From Attainment to EarningsBack to table of contents
Individuals with greater levels of education tend to work more, with both higher labor force participation and lower unemployment, and earn higher wages. But a potential concern with assuming that education leads to higher earnings is that higher innate ability is likely to cause both greater education levels and higher pay, meaning the observed correlation between education and earnings could be spurious. However, a large body of literature has established that education does indeed have a causal effect on earnings, and that this is due to higher productivity.8 A bachelor’s degree is estimated to increase wages between 20 percent and 48 percent.9 Importantly, much of the individual gain from educational attainment comes from the completion of the degree, meaning that those who are, for example, three-fourths of the way toward a full degree do not receive three-fourths of the benefits. Wages of holders of a bachelor’s degree are significantly higher than the wages of those who dropped out of college.
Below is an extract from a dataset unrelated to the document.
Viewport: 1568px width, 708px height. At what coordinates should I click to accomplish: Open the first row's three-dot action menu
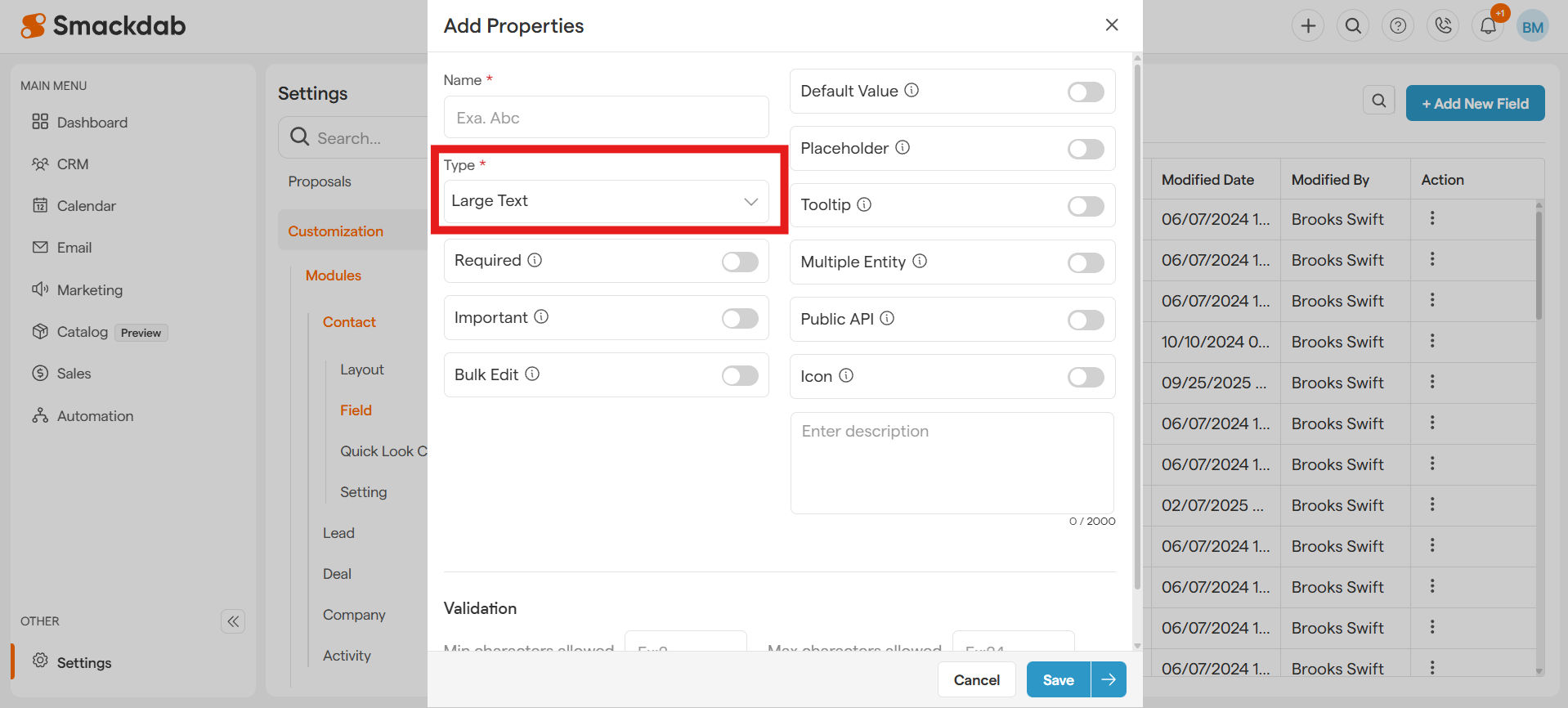1432,218
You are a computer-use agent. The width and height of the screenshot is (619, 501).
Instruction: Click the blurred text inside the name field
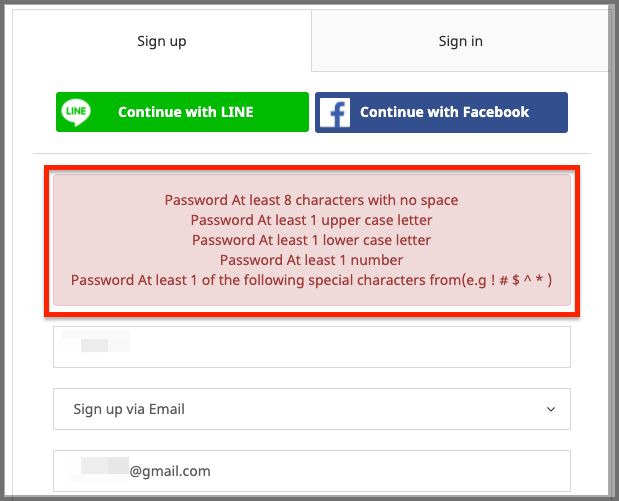click(x=96, y=342)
To estimate how much an individual gains from going from some college to earning a degree, we must compare the gains from completing a degree to the gains from dropping out of college without completing. Data on individual wages and education from the Current Population Survey are used in regression analysis to estimate the wage gains from completing college (see Appendix for details).
The same model allows imputation of the effect of an associate’s degree (see Appendix Table). Here we compare the wage effects of an associate’s degree to a high school diploma. Since associate’s programs are two years long, many dropouts complete less than a full year of the program before they quit. In other words, “some college” is a less relevant comparison group given the short amount of time in the complete program.
Overall, we find that completing a bachelor’s degree boosts earnings by 39 percent compared with some college, and an associate’s degree boosts earnings and productivity by 10.6 percent relative to high school only.
Finally, we capture the effect of education on probability of employment by estimating a similar model as the earnings regression, but use whether or not someone is employed as the dependent variable. Overall, a bachelor’s degree increases the probability of having a job by 4.3 percentage points, and an associate’s degree boosts it by 4.4 percentage points. However, while education increases the odds of employment overall, it decreases employment while enrolled in school. Using Current Population Survey data, the average decline in employment for those enrolled in college is estimated as a 12-percentage point decline. These two effects are combined with estimates of the increase in current enrollment and the increase in overall education attainment of the population to project the net effect on employment in a given year over time.
8. David Card, “The Causal Effect of Education on Earnings,” Handbook of Labor Economics 3A (1999): 1,801–1,863.
9. Douglas Webber, “Is the Return to Education the Same for Everybody?” IZA World of Labor (2014).